Une telle lecture permet de déconstruire les poncifs habituels à ce propos, ­notamment les représentations qui opposent un islam soufi, africain et tolérant face et un islam arabe, salafiste, « radical » et séditieux. Contrairement à la vision qu’en ont certains spécialistes du terrorisme, Thurston montre ainsi que Boko Haram n’est pas une importation saoudienne. Au contraire, le mouvement s’est développé en rupture avec les groupes wahhabites du Nigeria. Au début des années 2000, son fondateur Mohammed Youssouf a d’abord réussi à s’imposer comme le prêcheur le plus virulent de la région, en profitant de l’absence des principaux prédicateurs salafistes de la ville de Maiduguri, partis en Arabie Saoudite poursuivre leur cursus religieux à l’université islamique de Médine. Les relations entre les deux mouvances se sont ensuite dégradées très vite. À mesure que les groupes salafistes dénonçaient la déviance doctrinale de Mohammed Youssouf, celui-ci s’est radicalisé et a musclé son discours contre l’État nigérian. En 2009, il devait finalement appeler au djihad pour venger des membres de la secte abattus sans sommation par la police. L’exécution extrajudiciaire de Mohammed Youssouf précipita alors Boko Haram dans une autre dimension, celle de la clandestinité, du terrorisme et, bientôt, du massacre et de la guerre civile dans les régions riveraines du lac Tchad.

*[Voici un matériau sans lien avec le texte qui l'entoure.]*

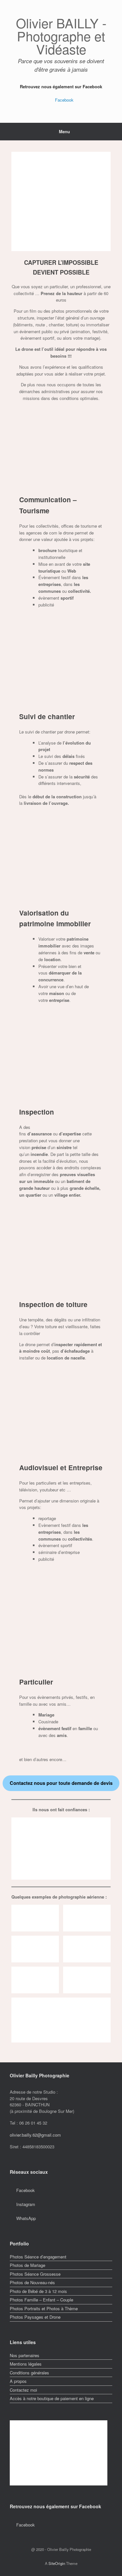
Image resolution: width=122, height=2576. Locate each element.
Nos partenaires (24, 2355)
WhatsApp (26, 2218)
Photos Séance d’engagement (38, 2257)
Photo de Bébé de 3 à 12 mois (38, 2291)
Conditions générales (29, 2373)
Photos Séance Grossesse (35, 2274)
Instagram (25, 2204)
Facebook (64, 100)
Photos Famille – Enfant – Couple (41, 2300)
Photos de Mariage (27, 2265)
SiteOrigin (56, 2563)
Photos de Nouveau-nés (32, 2282)
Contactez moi (23, 2390)
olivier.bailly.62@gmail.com (35, 2135)
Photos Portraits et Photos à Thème (44, 2308)
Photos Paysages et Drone (35, 2317)
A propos (18, 2381)
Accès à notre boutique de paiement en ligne (52, 2398)
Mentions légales (26, 2364)
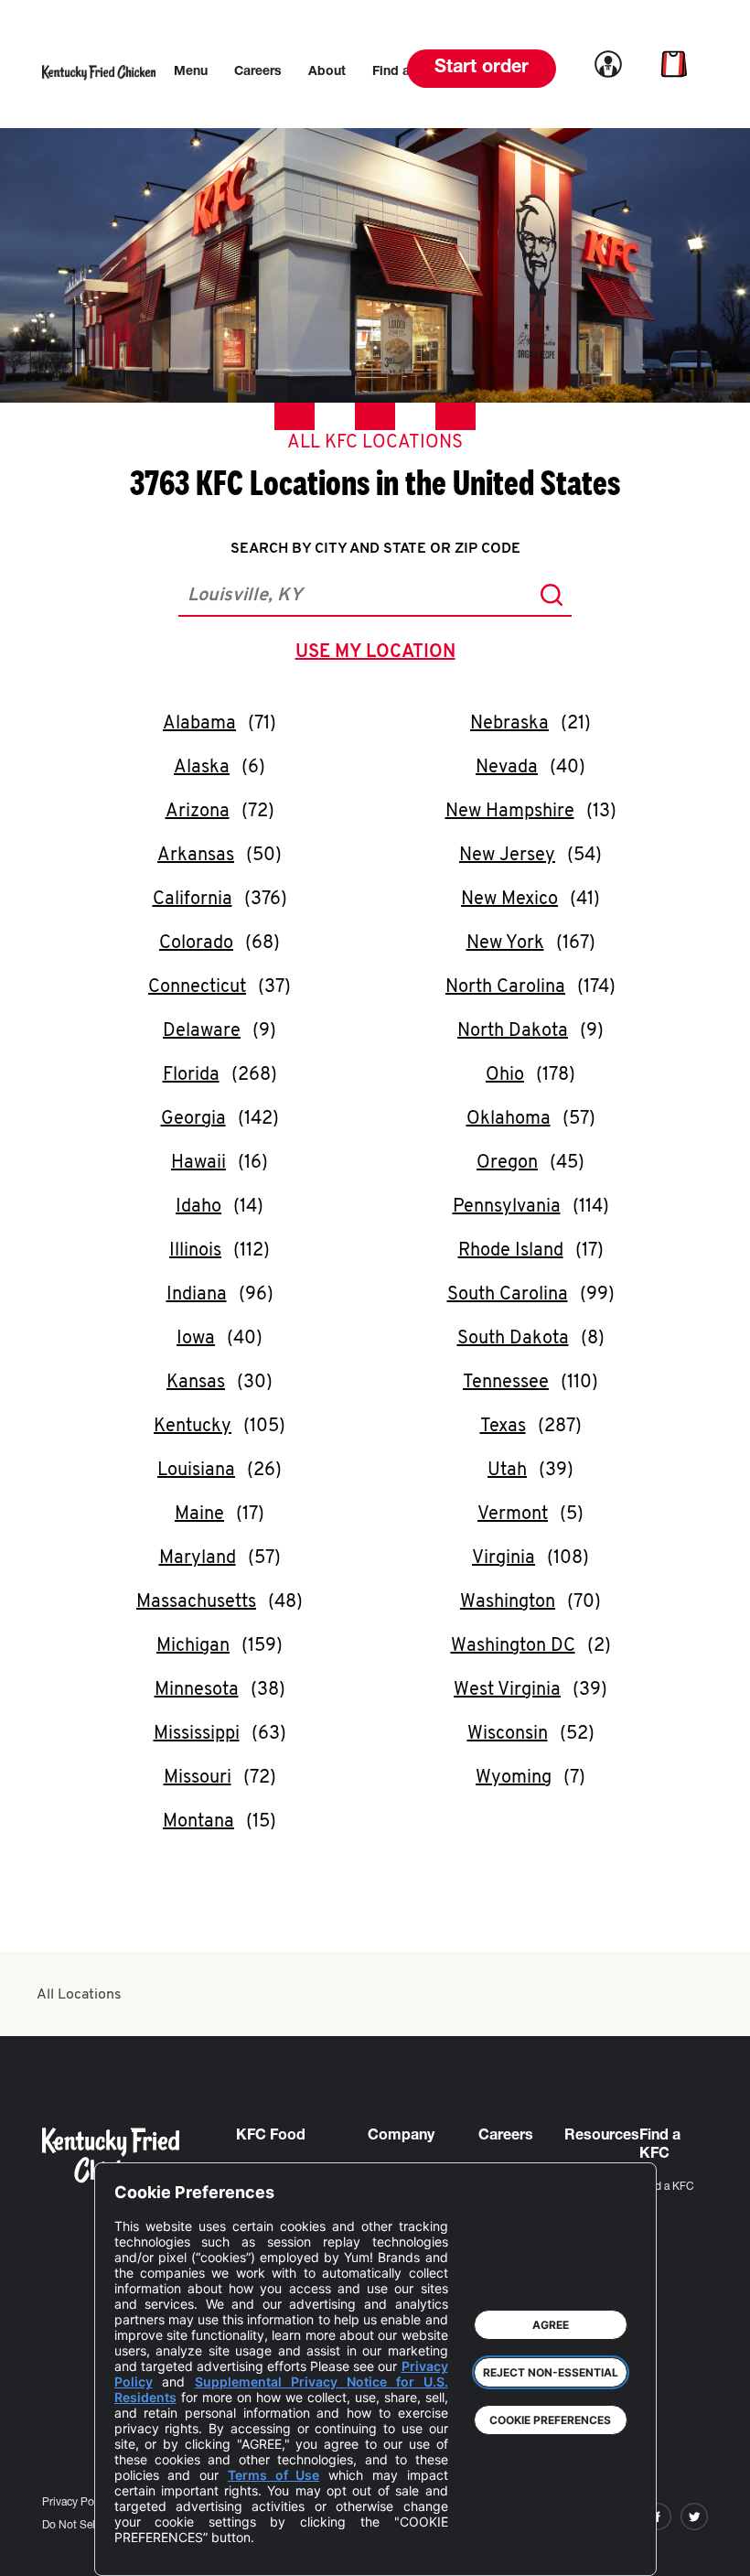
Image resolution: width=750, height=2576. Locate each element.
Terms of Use (274, 2475)
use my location (379, 654)
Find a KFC (666, 2187)
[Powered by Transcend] (143, 2548)
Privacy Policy (76, 2502)
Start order (481, 68)
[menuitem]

Pour autant, le mouvement a continué à revendiquer des positions religieuses. Rejeté en 2016 par l’organisation État islamique, le successeur de Mohammed Youssouf, Aboubakar Shekau, a par exemple accusé la faction de son rival d’avoir basculé dans le murjisme (murji’ah). Cette école théologique, qui date du Moyen Âge, considérait que seul Dieu pouvait juger des péchés des croyants. Elle est aujourd’hui déclarée impie, car elle va à l’encontre de la position des clercs qui attribuent aux imams et aux juges de la charia le soin de prononcer des anathèmes et, pour les salafistes les plus radicaux, d’excommunier (takfir) les déviants. Le débat n’est pas clos, mais il revêt toute son importance quand on sait que Boko Haram tue essentiellement des musulmans et non des chrétiens, minoritaires dans la région. À sa manière, le livre de Thurston nous renvoie ainsi à la question fondamentale des relations entre la religion et des États défaillants qui n’ont pas réussi à gérer leur héritage islamique et les demandes de justice sociale à travers la charia.